**EXTRACT TO READ:**
The conventional wisdom about attention gets it backwards. When Zachary Gershon, a PhD student at Rockefeller University who lives with ADHD, practices deep breathing to help himself concentrate, he is not ramping up brain activity. He is quieting it. New research from his lab confirms what meditators have long suspected: sometimes the path to mental clarity runs through stillness, not stimulation.
In a study published in Nature Neuroscience, Gershon and his colleagues identified a gene called Homer1 that acts as a volume knob for neural chatter in the prefrontal cortex. Mice with naturally lower levels of this gene performed dramatically better on attention tasks, responding faster and more accurately to fleeting cues while ignoring distractions. The finding emerged from genetic analysis of nearly 200 diverse mice, including animals with wild ancestry, which revealed a single chromosomal region explaining almost 20 percent of attention variation across individuals.
What makes the discovery striking is its logic. High-performing mice had less Homer1 expression, particularly two splice variants called Homer1a and Ania3. This reduction created a calmer neural baseline by increasing GABA receptors, the molecular brakes that dampen background firing. Instead of neurons chattering constantly, they remained quiet until something important appeared. Then they fired in sharp, coordinated bursts.

**WHAT TO DO:**
1. Repeat, word for word, the part of the Homer1 passage that opens with the words containing "In a study published" and closes with "variation across individuals.".
2. Carry on the passage about the Homer1 gene and attention, picking up after its final sentence.
The lines after this point have no connection to the passage on the Homer1 gene and attention.

**GIVEN DATA:**
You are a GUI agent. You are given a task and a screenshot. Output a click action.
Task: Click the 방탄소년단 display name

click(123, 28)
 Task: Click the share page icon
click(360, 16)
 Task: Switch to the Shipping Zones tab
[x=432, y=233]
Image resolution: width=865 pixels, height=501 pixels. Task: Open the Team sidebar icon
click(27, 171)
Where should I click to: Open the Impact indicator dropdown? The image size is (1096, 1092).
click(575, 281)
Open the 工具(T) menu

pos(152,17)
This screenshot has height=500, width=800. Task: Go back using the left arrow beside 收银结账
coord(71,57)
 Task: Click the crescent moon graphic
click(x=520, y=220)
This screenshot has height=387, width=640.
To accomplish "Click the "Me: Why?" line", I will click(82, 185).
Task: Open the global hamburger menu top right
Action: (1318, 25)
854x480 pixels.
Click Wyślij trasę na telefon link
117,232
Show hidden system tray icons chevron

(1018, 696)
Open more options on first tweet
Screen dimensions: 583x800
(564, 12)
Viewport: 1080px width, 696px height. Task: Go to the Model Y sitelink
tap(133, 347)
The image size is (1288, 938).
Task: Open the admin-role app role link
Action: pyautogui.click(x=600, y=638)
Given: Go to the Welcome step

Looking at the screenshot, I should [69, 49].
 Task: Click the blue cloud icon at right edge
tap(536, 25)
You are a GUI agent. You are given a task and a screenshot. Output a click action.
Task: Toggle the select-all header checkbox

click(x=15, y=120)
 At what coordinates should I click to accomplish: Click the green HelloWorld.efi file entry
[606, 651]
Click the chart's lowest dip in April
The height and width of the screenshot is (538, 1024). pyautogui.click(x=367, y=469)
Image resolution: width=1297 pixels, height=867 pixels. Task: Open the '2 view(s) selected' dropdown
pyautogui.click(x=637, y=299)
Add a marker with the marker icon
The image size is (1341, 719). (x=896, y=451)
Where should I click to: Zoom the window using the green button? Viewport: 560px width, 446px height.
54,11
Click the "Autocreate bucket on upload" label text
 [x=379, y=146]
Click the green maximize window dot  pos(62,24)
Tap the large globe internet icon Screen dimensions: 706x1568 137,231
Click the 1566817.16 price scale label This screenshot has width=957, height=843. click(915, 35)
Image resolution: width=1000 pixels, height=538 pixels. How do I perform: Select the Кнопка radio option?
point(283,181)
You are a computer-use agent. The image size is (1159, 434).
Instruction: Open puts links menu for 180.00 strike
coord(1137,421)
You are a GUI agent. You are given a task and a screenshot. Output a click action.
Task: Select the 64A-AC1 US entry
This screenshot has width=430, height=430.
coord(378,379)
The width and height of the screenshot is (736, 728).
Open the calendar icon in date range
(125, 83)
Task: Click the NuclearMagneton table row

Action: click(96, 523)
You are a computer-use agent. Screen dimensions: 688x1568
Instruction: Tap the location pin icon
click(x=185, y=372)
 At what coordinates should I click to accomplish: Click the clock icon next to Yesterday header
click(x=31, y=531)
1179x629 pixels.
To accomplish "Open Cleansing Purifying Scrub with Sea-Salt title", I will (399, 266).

**RESULTS OF THE TASKS:**
1.
In a study published in Nature Neuroscience, Gershon and his colleagues identified a gene called Homer1 that acts as a volume knob for neural chatter in the prefrontal cortex. Mice with naturally lower levels of this gene performed dramatically better on attention tasks, responding faster and more accurately to fleeting cues while ignoring distractions. The finding emerged from genetic analysis of nearly 200 diverse mice, including animals with wild ancestry, which revealed a single chromosomal region explaining almost 20 percent of attention variation across individuals.

2.
A Developmental Window That Closes
The researchers found they could recreate this advantage artificially, but only during adolescence. When they experimentally reduced Homer1a and Ania3 levels in young mice, the animals grew into adults with superior focus. The same manipulation in adult mice produced nothing. The brain’s signal-to-noise circuitry appears locked in during a sensitive early period, suggesting that how well we filter the world may be determined before we are fully grown.
“We were sure that the more attentive mice would have more activity in the prefrontal cortex, not less,” Priya Rajasethupathy explains.
Rajasethupathy leads the laboratory where the work was conducted. Her team watched prefrontal neurons in high-performing mice as the animals waited in dim light for brief auditory cues. The neurons stayed remarkably quiet during the waiting period, then responded with precision when sounds chirped. It resembled a theater where the audience hushes before a single voice speaks, every word landing clearly because nothing competes for attention.
At the molecular level, reducing Homer1 caused neurons to upscale their GABA receptors, effectively raising the inhibitory tone throughout the circuit. This biological tuning created exactly the conditions needed for selective attention: a calm backdrop that lets meaningful signals stand out.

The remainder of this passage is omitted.